As help for .errors gives

Help on method errors in module uproot.behaviors.TH1:

errors(flow=False) method of uproot.dynamic.Model_TH1I_v3 instance
    Args:
        flow (bool): If True, include underflow and overflow bins before and
            after the normal (finite-width) bins.

    Errors (uncertainties) in the :ref:`uproot.behaviors.TH1.Histogram.values`
    as a 1, 2, or 3 dimensional ``numpy.ndarray`` of ``numpy.float64``.

    If ``fSumw2`` (weights) are available, they will be used in the
    calculation of the errors. If not, errors are assumed to be the square
    root of the values.

    Setting ``flow=True`` increases the length of each dimension by two.

I think(?) this is due to the behavior of

https://github.com/scikit-hep/uproot3-methods/blob/b722ee6b872a32587f61b9d97fc3bcb5d3b2353a/uproot3_methods/classes/TH1.py#L347-L353

where it seems that the weights are taken to be the values of the NumPy array — this is not what I would have expected.

What is the proper way to create an uproot3 TH1 with Poisson uncertainties?

[jpivarski]

The confusing thing about this (I believe this is what you're hitting) is that the TH1 is a NumPy array. That array corresponds to the values (bin contents) of the histogram. It might also have a _fSumw2 attribute attached to it, which is another NumPy array, that corresponds to the errors.

The issue is that ROOT's TH1 is a subclass of TArray, and in Uproot 3 I made TArray a NumPy array subclass. This confusion motivated a less direct modeling of C++ classes in Uproot 4, in which Python objects representing C++ objects contain their superclasses instead of inheriting from them.

Not only did this introduce the strange semantics in which the histogram values are not an attribute; they are the object, but it also made other subclasses of TH1, such as TProfile, have incorrect values and errors (because we didn't explicitly implement it, and it inherited TH1's methods).
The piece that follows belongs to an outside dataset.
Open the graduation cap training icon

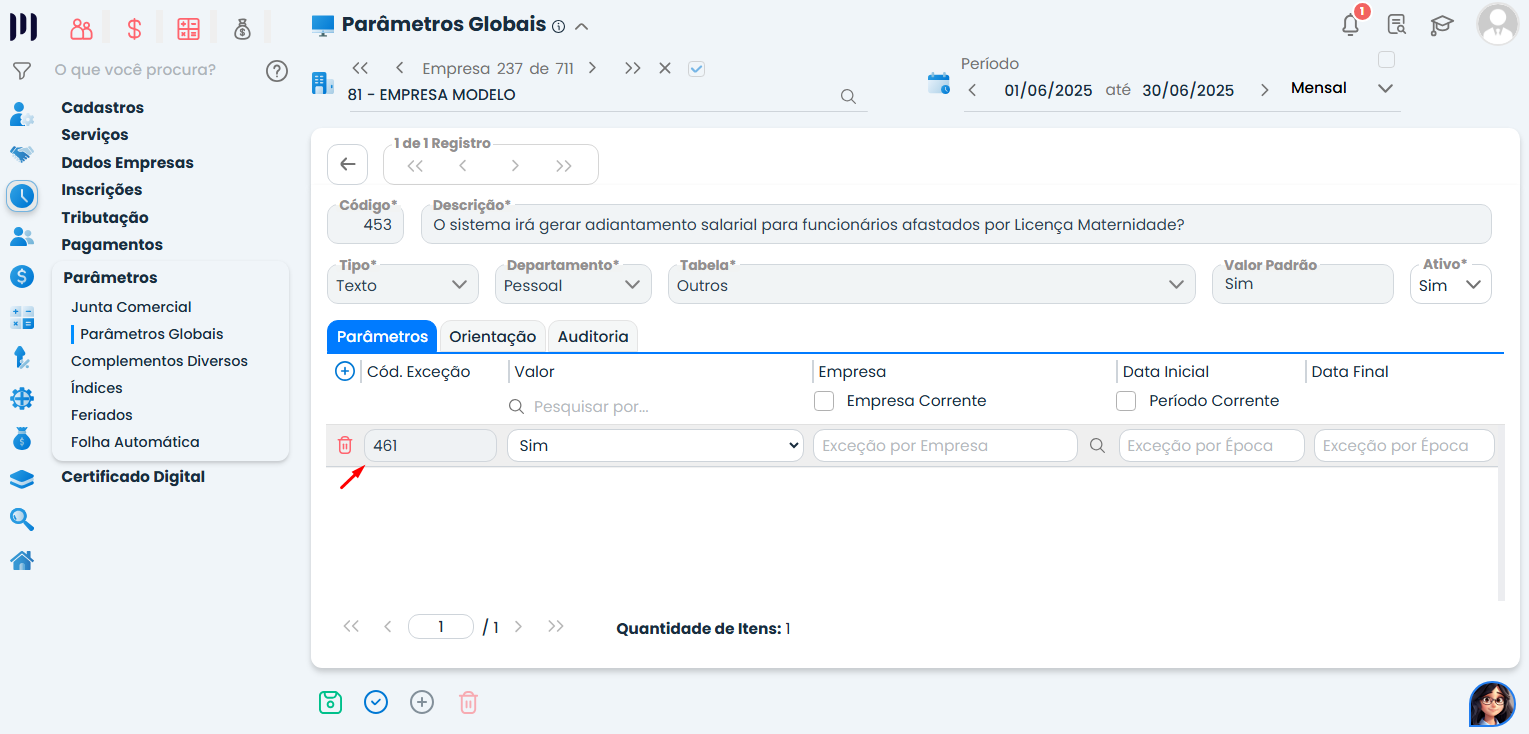tap(1441, 25)
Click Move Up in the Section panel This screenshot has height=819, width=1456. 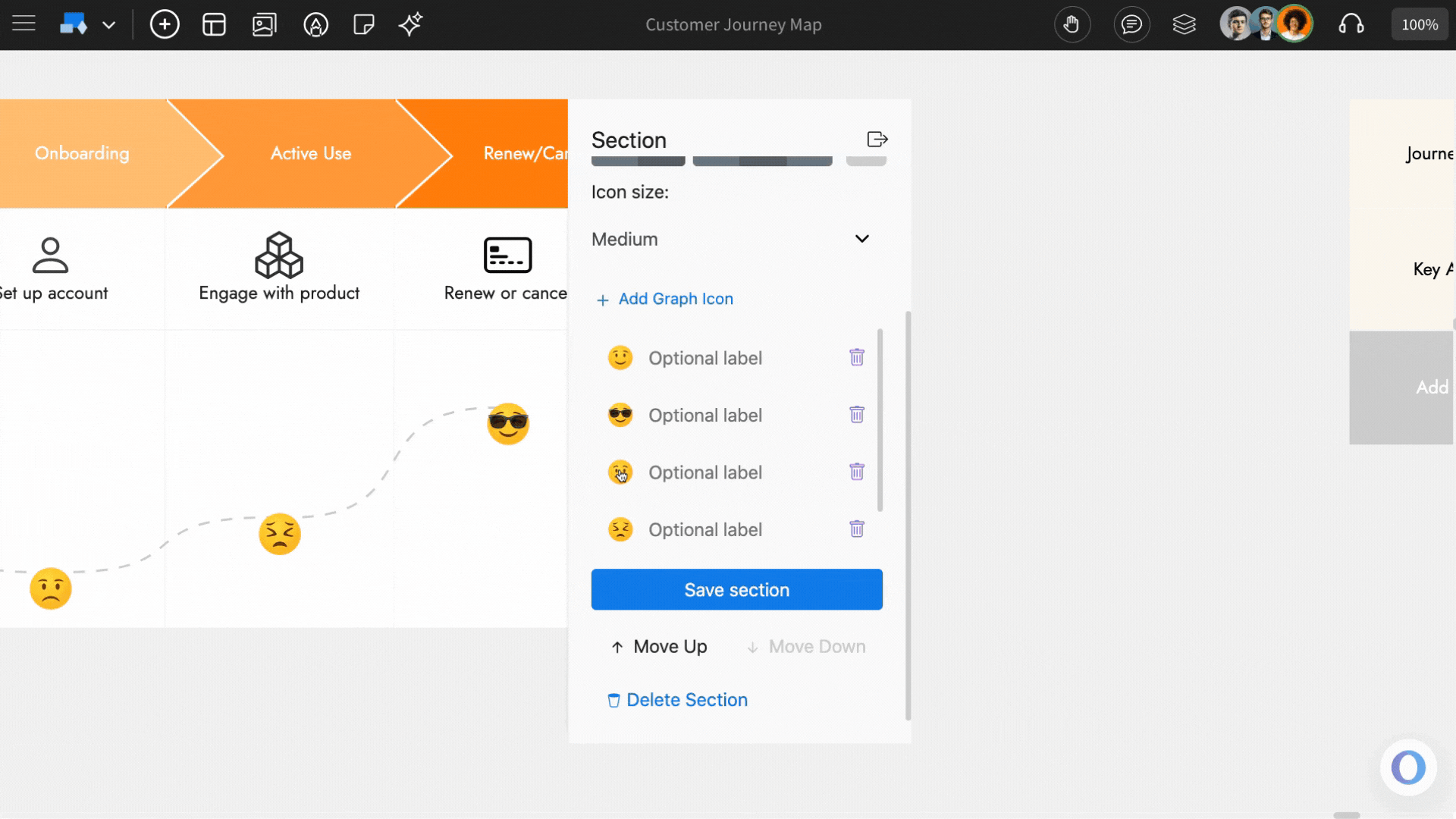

At least, that's what I think you're running into above.

[henryiii]

The problem is this line:

out._fSumw2 = valuesarray ** 2

Which sets fSumw2 assuming that the values in the ndarray were made with a single fill with a large weight, rather than out._fSumw2 = valuesarray, which would assume all fills were made with weight=1 and would match ROOT's behavior when adding weights. (I don't see an obvious path for if the ndarray already has an fSumw2 attribute attached, but didn't check closely).

[matthewfeickert]

The confusing thing about this (I believe this is what you're hitting) is that the TH1 is a NumPy array. That array corresponds to the values (bin contents) of the histogram. It might also have a _fSumw2 attribute attached to it, which is another NumPy array, that corresponds to the errors.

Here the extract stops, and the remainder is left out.